───── 提示文
東北部における景気回復は限定的-タイの地方経済(2)-

(タイ)

バンコク発

2018年03月30日

東北部は、タイで最も貧しい地方と言われている。農業以外の産業がない他、インフラ整備も不十分であるためだ。他方、労働力が豊富であり、かつ労働者の賃金水準も首都バンコクと比べ低いため、今後の成長余地は大きい。シリーズの第2回目として、タイ東北部の経済を紹介する。

農業の依存する東北経済

東北部は20県で構成されている。東北部経済の特徴は、第1次産業の比重が高いことだ。産業別GRPのシェアを見ると、第1次産業が21%、第2次産業が26%、第3次産業が53%と、農業の割合がそれほど大きくない。

しかし、産業別就業人口構成比を見ると、第1次産業従事者は51%に達し、農業関連の就業人口が過半数を超えていることがわかる。東北部では、多くの労働力が生産性の低い農業に依存していると言えよう。

こうした結果を踏まえ、JETROバンコク事務所は、東北部のコンケン県およびナコンラチャシマ県にある政府機関、および日系企業に対してヒアリング調査を実施、現地経済の概要を調査した。

現地のタイ政府関係者は、東北部の景気は改善していないと認識している。むしろ、昨今の干ばつの影響で農産物生産は減少し、経済は低迷しているという。東北部は農業中心の経済構造であるため、全国的に好調な輸出産業(製造業)の恩恵は受け難いと言えよう。そのため、今後の東北部経済の回復には時間がかかると思われる。

都市部とのアクセス改善に期待

他方、今回のヒアリング調査で、現地政府が期待を示していたのは、コンケン市内とバンコクとを結ぶ鉄道(在来線)の複線化工事である。同工事は2019年の完成を見込んでいる。

同複線化により、バンコクからコンケン県への物流アクセスが大幅に改善されるため、地元経済への波及効果が期待されている。また、今まで東北部に関心を示さなかった企業が、同地域への新たな投資を検討するきっかけになるとも期待されている。

一方、ナコンラチャシマ県でも、2019年完成予定の高速道路建設に対する期待が高い。現在、片道4時間かかる同県からバンコクまでのアクセスが、2時間半に短縮されるため、やはり地元経済への波及効果が期待されている。

投資環境、安定した労働市場に期待

東北部にも日系企業は進出している。例えば、ナコンラチャシマ県には、ナワナコン工業団地とスラナリ工業団地という2つの大きな工業団地があり、多くの日系企業が入居している。入居企業は主に電子部品や機械部品、そして加工食品などを製造する企業である。

現地日系企業によると、東北部に進出するメリットは、労働者の賃金水準が首都バンコクと比べ低いこと、また労働争議の発生が少ない、離職率が低いなど、安定した労使環境だという。

課題は、取引先工場がバンコク近郊に集中している場合が多いため、調達や納品にかかる輸送コストが高いことだ。

なお、東北部でも市街地には日本語が通じる医療機関もあり、駐在員の住環境として、大きな課題は無いと思われる。

今後、バイオ燃料の供給拠点に

東北部経済の将来性について、現地政府関係者は「東北部の強みである農産品を、バイオ産業の原材料として首都圏に供給し、バンコク周辺との経済的結びつきを強めたい」と期待する。こうした背景から、日系企業に対しても、農産物分野における投資拡大への期待が大きいようだ。
──────────
───── 分析用データ
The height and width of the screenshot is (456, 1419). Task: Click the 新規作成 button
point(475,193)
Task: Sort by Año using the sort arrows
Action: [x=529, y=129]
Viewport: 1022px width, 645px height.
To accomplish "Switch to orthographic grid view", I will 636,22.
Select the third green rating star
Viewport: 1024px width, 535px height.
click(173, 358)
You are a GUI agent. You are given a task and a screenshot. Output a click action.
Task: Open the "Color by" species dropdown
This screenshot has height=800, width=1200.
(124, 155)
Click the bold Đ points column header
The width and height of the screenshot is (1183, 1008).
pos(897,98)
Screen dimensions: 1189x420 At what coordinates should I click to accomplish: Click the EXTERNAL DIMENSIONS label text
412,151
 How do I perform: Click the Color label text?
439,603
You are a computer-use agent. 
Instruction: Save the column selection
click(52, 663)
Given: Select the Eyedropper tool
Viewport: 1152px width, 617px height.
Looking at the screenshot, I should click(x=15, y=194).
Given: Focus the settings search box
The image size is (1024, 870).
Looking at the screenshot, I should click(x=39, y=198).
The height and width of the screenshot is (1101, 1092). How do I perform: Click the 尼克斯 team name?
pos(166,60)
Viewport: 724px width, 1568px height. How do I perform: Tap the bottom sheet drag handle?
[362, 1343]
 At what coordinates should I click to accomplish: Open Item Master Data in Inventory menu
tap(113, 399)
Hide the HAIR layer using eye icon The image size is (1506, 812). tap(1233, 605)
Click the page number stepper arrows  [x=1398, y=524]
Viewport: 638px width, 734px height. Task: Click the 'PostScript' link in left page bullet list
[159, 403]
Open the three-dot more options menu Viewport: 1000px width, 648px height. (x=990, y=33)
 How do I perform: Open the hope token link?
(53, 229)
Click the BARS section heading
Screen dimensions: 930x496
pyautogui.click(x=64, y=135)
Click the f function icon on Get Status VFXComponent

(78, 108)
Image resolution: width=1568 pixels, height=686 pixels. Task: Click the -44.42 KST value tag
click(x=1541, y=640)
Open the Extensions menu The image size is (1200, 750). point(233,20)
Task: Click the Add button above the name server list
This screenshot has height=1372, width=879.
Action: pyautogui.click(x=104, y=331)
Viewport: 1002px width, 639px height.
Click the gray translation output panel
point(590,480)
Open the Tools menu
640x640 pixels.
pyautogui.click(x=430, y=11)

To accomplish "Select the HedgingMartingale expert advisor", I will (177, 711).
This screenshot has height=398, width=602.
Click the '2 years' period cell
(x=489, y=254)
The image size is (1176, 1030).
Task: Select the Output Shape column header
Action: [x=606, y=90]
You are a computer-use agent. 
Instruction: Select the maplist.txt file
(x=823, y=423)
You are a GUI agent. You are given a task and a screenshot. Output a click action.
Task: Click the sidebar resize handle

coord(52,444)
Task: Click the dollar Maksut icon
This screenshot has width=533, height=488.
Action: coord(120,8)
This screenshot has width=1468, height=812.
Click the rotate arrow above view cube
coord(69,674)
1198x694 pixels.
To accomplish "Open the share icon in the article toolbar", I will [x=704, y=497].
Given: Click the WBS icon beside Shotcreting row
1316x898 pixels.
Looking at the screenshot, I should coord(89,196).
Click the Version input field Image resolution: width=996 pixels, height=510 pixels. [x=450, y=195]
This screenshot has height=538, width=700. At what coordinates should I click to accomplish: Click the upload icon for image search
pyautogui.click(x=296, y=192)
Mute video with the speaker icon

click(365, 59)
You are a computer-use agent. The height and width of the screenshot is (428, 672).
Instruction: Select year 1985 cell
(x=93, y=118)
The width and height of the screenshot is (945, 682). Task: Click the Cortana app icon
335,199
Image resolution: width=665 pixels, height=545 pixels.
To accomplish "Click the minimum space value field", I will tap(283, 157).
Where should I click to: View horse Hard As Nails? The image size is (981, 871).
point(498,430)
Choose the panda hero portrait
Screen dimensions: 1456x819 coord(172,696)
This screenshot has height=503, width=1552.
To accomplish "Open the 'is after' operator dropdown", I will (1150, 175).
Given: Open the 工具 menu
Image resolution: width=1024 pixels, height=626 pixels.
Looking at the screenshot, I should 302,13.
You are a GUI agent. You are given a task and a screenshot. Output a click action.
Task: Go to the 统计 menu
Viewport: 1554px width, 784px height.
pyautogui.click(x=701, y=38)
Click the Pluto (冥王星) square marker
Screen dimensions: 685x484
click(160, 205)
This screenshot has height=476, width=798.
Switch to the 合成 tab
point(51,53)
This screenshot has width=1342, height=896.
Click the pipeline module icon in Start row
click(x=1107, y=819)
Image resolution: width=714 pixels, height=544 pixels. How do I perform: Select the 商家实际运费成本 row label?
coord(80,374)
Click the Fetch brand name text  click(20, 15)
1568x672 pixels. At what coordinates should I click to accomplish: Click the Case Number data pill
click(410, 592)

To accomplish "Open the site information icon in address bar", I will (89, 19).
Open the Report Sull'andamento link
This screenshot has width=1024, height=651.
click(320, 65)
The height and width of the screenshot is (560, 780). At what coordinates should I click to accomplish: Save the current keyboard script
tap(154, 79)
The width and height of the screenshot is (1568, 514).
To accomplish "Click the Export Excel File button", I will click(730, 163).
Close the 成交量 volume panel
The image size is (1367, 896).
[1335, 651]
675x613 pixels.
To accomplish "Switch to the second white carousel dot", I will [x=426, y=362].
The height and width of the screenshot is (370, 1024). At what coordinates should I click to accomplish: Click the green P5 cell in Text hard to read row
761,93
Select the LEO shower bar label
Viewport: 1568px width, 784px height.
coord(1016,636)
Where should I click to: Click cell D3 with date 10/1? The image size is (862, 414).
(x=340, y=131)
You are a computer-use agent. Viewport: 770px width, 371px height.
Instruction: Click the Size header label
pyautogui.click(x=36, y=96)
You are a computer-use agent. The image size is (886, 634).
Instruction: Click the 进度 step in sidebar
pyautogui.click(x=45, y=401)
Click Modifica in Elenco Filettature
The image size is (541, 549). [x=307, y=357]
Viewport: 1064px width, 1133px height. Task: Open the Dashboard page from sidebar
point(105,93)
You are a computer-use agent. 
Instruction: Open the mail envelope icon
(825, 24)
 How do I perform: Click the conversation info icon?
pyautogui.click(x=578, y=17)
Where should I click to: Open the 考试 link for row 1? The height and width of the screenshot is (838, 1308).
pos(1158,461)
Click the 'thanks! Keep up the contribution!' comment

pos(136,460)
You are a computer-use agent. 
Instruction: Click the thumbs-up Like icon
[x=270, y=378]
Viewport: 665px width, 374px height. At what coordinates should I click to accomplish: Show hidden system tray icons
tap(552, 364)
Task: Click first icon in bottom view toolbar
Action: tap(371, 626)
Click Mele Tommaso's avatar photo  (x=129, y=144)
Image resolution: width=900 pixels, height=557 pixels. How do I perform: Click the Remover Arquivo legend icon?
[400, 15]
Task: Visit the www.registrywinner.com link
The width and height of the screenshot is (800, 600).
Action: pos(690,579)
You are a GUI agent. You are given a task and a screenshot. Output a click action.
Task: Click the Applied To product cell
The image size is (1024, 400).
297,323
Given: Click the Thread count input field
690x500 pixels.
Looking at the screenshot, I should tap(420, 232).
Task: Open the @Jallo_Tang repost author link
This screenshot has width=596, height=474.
──────────
▶ 作業指示: タイ東北部の経済に関する記事のうち、「こうした結果を踏まえ、JET」から「には時間がかかると思われる。」までをすべて、一字一句変えずに再掲してください。

▶ 解答:
こうした結果を踏まえ、JETROバンコク事務所は、東北部のコンケン県およびナコンラチャシマ県にある政府機関、および日系企業に対してヒアリング調査を実施、現地経済の概要を調査した。

現地のタイ政府関係者は、東北部の景気は改善していないと認識している。むしろ、昨今の干ばつの影響で農産物生産は減少し、経済は低迷しているという。東北部は農業中心の経済構造であるため、全国的に好調な輸出産業(製造業)の恩恵は受け難いと言えよう。そのため、今後の東北部経済の回復には時間がかかると思われる。